Many couples find their way to therapy as a last resort, when one or both of them is already thinking about ending the relationship.
This can be a time of high emotions and intense anxiety, both for the person who is leaning out of the relationship and the person who wants to save it. And while the stakes can feel very high, the harder you try to fix it the worse it gets! Even couple therapy may seem to drive you in different directions.
If you find yourself and your partner at that stage, your best choice may be Discernment Counseling. Unlike regular couple therapy, Discernment doesn't try to fix a couple's problems; instead, Discernment is designed to bring down the level of anxiety, clarify what led to this point for each of you, and explore ALL options before any irrevocable decisions are made.
Discernment Counseling is short, usually ranging from two to six sessions. The sessions include couple and individual conversations with the therapist; during the individual conversations, you are free to freely speak about the problems, explore their impact on you, and receive help to keep the relationship from further deterioration. Your first session usually runs two hours, and following sessions are 90 minutes.

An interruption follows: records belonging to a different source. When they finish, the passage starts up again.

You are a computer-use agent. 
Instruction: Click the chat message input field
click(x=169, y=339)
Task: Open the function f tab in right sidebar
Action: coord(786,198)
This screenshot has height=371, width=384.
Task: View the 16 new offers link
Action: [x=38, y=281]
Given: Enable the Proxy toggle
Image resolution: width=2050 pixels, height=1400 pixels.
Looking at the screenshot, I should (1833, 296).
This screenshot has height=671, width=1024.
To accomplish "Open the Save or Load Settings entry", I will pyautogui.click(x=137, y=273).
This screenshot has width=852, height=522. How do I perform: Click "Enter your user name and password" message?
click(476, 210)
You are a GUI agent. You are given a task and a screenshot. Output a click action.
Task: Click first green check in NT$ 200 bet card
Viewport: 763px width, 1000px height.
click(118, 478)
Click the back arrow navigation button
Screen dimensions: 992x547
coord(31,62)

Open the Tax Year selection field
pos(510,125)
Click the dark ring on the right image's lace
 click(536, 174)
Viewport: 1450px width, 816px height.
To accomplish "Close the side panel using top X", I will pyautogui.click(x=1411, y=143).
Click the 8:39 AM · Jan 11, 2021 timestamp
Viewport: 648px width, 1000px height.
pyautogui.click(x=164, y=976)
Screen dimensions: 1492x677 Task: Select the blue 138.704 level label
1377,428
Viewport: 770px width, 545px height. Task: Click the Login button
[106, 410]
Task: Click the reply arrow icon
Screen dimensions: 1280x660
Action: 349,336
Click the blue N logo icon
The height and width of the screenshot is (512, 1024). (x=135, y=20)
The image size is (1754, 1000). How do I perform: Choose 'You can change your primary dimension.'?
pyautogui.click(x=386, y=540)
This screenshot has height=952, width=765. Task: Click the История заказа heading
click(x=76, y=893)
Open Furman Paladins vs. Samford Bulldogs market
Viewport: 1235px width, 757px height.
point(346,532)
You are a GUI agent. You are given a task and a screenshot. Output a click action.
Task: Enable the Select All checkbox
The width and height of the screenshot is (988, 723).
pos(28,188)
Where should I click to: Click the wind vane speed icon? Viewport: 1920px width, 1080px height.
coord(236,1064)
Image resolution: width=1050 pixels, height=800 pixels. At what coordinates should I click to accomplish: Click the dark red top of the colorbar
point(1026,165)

What happens at the end of Discernment Counseling? Couples reach the end of the Discernment process when they've decided that they are willing to commit to six months of intensive work on the relationship, or they are ready to move toward the ending the relationship, or they've decided against any change for now. If you and your partner commit to working on the relationship, I then can start couple therapy with you or help you to find a couple therapist with whom you're comfortable.
Discernment Counseling has been successfully used with different couples, including hetero and LBGT couples.